Johor-Singapore SEZ eyes Indonesia for expanded investment zone: trade minister
Singapore Trade Minister Gan Kim Yong revealed plans to include Indonesia in the Johor-Singapore SEZ to attract investment amid shifting trade dynamics, US tariffs

Singapore and Malaysia are in talks with Indonesia to expand the Johor-Singapore Special Economic Zone (JS-SEZ), according to Singapore’s Trade Minister Gan Kim Yong.
The JS-SEZ was officially launched in January, with Malaysian Prime Minister Anwar Ibrahim and his Singaporean counterpart Lawrence Wong agreeing to develop various industries, including aerospace, medical devices, pharmaceuticals, chemicals and electronics in the 3,571 sq km (1,379 square mile) zone.
During the 9th Asean Conference on Thursday organised by Singapore Business Federation, Gan took part in a panel with Malaysian Deputy Trade Minister Liew Chin Tong and Indonesia’s Deputy Investment Cooperation Minister Tirta Nugraha Mursitama.
Gan mentioned that he met his counterparts from Malaysia and Indonesia last week to discuss bringing the Batam, Bintan, and Karimun (BBK) Indonesian islands into the initiative to strengthen the Singapore-Johor-Riau (Sijori) Growth Triangle.

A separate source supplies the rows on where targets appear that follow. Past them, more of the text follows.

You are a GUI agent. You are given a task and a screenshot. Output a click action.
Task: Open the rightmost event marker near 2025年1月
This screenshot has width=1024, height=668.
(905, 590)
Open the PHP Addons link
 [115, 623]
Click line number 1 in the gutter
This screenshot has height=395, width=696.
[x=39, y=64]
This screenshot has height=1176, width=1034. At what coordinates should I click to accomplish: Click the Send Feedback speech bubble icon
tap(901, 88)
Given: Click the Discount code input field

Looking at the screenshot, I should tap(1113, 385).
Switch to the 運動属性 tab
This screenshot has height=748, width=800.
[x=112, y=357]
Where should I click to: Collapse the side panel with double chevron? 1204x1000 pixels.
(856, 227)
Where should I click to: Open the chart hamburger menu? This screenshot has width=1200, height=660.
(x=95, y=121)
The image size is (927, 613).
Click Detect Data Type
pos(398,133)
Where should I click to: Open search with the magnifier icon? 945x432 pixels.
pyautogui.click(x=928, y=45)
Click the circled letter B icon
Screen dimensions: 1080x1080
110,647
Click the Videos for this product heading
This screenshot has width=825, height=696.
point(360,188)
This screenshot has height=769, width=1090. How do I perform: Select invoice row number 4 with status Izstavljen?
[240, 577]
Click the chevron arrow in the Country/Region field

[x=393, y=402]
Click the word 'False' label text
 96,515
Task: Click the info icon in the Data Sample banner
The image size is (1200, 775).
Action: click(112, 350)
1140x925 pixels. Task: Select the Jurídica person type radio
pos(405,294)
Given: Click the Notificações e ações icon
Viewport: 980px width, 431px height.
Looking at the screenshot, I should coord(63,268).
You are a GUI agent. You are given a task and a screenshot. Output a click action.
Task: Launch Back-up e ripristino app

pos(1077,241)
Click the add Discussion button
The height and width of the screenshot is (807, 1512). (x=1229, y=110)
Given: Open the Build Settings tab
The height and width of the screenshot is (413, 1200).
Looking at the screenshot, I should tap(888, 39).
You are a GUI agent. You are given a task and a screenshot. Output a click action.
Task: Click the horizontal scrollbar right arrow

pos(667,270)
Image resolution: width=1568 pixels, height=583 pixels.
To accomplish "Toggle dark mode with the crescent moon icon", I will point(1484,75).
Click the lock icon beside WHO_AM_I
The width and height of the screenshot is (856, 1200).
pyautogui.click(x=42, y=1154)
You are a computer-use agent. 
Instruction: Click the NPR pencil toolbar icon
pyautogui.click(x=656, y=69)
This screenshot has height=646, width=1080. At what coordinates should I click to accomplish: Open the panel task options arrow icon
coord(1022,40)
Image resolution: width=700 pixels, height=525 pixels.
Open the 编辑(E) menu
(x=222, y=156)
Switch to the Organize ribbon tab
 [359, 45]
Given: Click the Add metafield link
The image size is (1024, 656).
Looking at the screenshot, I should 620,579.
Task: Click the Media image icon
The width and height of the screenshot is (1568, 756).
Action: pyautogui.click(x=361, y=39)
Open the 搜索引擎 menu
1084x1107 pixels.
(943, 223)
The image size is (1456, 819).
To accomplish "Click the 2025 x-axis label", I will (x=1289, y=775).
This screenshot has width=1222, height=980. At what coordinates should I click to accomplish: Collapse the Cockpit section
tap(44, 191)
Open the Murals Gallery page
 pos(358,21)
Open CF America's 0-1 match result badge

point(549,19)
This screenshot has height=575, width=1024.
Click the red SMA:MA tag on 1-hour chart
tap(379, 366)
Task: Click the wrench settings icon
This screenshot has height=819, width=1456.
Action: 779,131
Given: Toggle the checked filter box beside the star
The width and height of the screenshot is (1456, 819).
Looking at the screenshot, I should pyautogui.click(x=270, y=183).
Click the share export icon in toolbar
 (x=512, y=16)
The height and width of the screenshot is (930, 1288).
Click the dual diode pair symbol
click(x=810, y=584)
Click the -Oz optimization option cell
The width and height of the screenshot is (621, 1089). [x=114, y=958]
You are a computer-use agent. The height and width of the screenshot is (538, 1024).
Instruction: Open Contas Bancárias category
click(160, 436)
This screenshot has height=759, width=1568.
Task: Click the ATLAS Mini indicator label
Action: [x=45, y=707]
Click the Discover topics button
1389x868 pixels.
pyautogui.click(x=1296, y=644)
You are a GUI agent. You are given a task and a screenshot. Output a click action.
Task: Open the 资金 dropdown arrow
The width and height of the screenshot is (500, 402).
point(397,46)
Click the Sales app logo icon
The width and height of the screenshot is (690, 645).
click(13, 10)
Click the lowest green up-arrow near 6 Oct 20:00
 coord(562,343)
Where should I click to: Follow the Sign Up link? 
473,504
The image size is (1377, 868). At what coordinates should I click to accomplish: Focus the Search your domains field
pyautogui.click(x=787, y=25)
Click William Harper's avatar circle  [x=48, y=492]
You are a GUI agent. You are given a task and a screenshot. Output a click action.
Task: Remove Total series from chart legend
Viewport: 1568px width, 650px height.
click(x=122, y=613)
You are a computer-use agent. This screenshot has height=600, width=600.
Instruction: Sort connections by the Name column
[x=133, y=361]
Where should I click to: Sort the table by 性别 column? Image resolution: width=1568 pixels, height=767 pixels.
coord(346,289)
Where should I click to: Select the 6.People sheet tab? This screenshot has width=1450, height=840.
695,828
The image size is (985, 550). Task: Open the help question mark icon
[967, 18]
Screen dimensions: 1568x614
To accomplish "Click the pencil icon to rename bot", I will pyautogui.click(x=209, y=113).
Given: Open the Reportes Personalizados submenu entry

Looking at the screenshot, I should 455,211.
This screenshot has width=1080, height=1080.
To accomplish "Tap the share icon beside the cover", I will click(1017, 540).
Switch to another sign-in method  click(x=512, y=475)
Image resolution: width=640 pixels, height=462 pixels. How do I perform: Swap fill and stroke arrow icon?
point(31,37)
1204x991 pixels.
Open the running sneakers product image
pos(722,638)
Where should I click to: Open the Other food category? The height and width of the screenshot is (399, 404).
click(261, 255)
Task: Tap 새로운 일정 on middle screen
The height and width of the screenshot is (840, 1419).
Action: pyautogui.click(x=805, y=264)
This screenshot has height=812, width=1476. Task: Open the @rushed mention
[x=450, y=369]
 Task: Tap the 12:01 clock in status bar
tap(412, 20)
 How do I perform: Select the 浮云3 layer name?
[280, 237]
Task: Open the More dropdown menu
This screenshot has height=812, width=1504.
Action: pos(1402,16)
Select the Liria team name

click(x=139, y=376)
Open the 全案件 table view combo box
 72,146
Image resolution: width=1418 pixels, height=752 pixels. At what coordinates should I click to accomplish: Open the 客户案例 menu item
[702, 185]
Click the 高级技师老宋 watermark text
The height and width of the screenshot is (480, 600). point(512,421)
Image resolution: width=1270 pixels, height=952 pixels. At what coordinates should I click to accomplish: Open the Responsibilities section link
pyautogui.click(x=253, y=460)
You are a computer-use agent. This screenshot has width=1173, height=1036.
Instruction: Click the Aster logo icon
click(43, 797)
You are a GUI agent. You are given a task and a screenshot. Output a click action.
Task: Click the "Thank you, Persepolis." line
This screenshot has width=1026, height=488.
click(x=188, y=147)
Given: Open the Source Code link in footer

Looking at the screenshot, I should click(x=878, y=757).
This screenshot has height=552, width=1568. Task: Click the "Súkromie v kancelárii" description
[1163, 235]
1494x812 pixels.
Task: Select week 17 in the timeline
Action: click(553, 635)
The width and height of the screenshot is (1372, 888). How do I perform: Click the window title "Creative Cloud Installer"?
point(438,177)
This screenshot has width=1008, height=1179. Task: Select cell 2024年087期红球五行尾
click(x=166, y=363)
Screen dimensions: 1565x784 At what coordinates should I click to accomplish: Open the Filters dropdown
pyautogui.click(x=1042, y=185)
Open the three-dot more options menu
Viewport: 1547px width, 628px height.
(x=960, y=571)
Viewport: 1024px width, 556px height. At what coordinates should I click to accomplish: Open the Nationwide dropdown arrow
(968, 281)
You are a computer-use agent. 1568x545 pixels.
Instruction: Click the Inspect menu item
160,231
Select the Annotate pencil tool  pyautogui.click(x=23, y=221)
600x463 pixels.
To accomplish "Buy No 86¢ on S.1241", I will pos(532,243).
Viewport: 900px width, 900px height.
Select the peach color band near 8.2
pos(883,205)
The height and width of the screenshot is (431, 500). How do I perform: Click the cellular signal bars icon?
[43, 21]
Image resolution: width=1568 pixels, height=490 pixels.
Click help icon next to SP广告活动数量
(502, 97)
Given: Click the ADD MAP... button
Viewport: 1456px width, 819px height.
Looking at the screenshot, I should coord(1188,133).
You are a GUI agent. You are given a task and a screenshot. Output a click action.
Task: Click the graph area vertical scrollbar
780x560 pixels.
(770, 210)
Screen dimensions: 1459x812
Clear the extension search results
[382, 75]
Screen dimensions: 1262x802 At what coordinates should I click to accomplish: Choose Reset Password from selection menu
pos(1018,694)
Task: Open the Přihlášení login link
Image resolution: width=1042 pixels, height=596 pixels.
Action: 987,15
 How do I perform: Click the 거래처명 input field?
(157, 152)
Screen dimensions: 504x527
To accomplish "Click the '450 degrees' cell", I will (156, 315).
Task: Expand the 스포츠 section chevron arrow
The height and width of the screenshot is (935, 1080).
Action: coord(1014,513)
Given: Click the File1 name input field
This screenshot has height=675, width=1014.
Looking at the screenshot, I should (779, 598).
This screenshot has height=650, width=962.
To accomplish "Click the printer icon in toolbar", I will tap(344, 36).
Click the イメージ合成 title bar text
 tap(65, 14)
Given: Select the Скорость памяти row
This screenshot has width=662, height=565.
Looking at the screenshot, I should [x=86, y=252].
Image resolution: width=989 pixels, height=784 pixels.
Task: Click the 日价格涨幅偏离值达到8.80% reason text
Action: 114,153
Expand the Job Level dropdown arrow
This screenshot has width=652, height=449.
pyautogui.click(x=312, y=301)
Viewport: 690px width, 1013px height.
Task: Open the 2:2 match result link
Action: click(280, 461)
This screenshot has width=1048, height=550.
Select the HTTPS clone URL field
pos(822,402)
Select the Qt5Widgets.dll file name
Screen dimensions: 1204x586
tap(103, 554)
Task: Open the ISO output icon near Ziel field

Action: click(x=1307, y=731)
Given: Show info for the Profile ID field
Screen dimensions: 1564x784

“If we bring in the Sijori … BBK, Johor and Singapore together, instead of two, now we have three. So two is better than one, and three is actually better than two,” Gan said, who is also Singapore’s deputy prime minister.
Established in 1994, the Sijori Growth Triangle was designed to strengthen economic ties among Indonesia, Malaysia, and Singapore by leveraging each region’s strengths to attract investment and foster growth.
“If we are able to work together to realise our original, age-old vision of the Sijori, I think this will be even more attractive for businesses that want to invest in this region,” Gan said. “So I think this will offer them a lot more options, a lot more choices, and at the same time more advantage to operate in this region.”
Modelled after China’s Shenzhen Special Economic Zone, the JS-SEZ provides tax breaks and eases the movement of goods and people between Johor and Singapore, which are separated by a 1km (0.62 mile) causeway.

In the first quarter of 2025, the JS-SEZ accounted for close to 90 per cent of the 27.4 billion ringgit (US$6.5 billion) in foreign direct investments into Johor, Malaysia’s trade minister Zafrul Abdul Aziz said in April. He noted that the Trump administration’s tariffs made the JS-SEZ and investment in Asean compelling.
On Thursday, Singaporean bank UOB also announced that since 2024 it has committed 11.5 billion ringgit in financing to support businesses in Johor and is actively facilitating 10 billion ringgit of foreign direct investment into the JS-SEZ. The bank in February launched a green lane with Invest Johor to fast track investments into the zone.
Similarly, OCBC Bank said at the end of last month that it had committed more than 11 billion ringgit in financing to businesses in Johor since the start of last year. The bank also expects to provide at least another 3 billion ringgit by the end of this year for investments across various sectors, including real estate, oil and gas, manufacturing, and data centres.
With the July 9 deadline by US President Donald Trump for trade deals fast approaching, Indonesia, Malaysia, and Singapore face looming tariffs of 32 per cent, 24 per cent, and 10 per cent respectively, unless agreements can be reached with Washington.
On Wednesday, Trump announced that the US struck a trade deal with Vietnam to reduce tariffs to 20 per cent from the initial 46 per cent.

Gan cautioned businesses on Thursday to prepare for higher costs on exports to the US for the foreseeable future, noting that tariffs could remain, even under a different administration.
Liew said that next week will be challenging but significant for Asean, presenting an opportunity to reconsider its future direction.
He questioned whether the Association of Southeast Asian Nations should continue to rely on foreign direct investment for economic growth or focus on developing local Asean companies.
This is a fantastic place for us to build upon for the next 20 yearsLiew Chin Tong, Malaysia’s deputy trade minister
“We have to start thinking about growing Asean giants, we have to start thinking about creating Asean technologies and imagine that in 20 years’ time [we will have] our mini-Huawei, mini-Samsung … if we can take it along those lines, then the cooperation within Asean, the integration within Asean, as well as the intra-Asean trade will not be too difficult,” Liew said.
Noting that 20 per cent of Singapore’s GDP comes from manufacturing and the figure was 23 per cent for Malaysia, Liew said: “This is a fantastic place for us to build upon for the next 20 years.”